• **Direction**
Please return each line from the entries below that contains the string "dimensions". Case matters.

══ Exercise inputs ══

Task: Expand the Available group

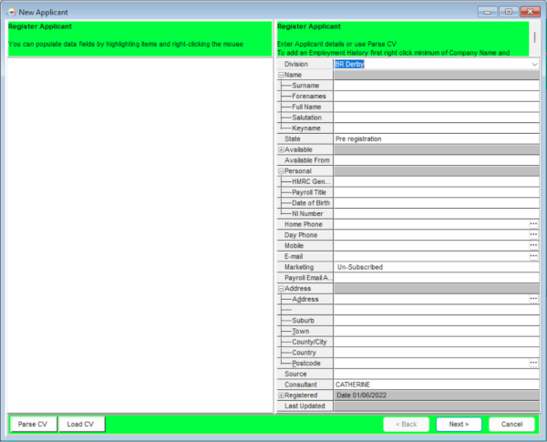Action: click(281, 149)
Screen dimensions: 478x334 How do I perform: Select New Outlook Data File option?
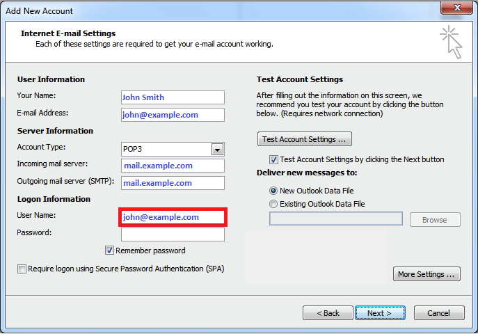[273, 191]
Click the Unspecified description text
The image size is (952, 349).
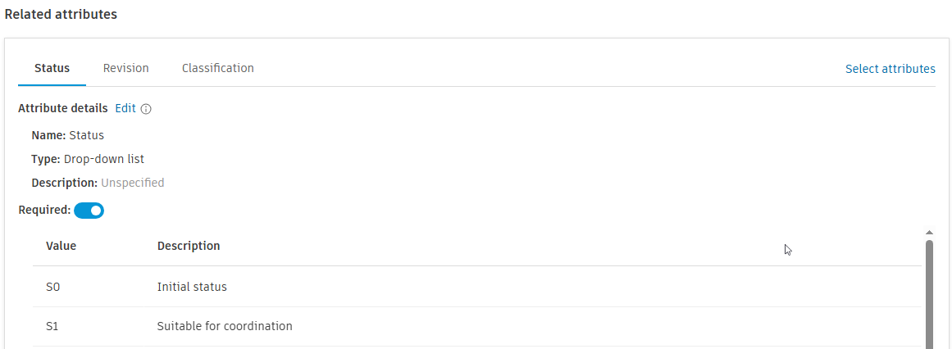[x=132, y=183]
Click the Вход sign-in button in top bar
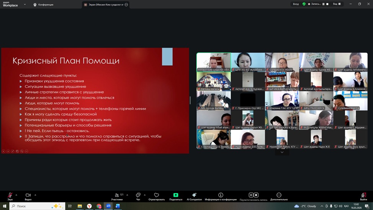The image size is (373, 210). pos(296,4)
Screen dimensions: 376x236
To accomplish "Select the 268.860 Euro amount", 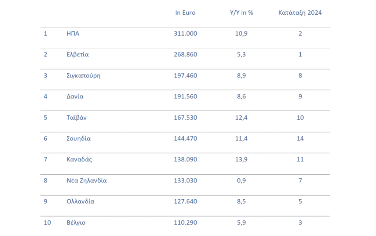I will (185, 55).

═══

• **Final answer**
Screen dimensions: 478x334 How do I perform: Select New Outlook Data File option?
Screen dimensions: 376x236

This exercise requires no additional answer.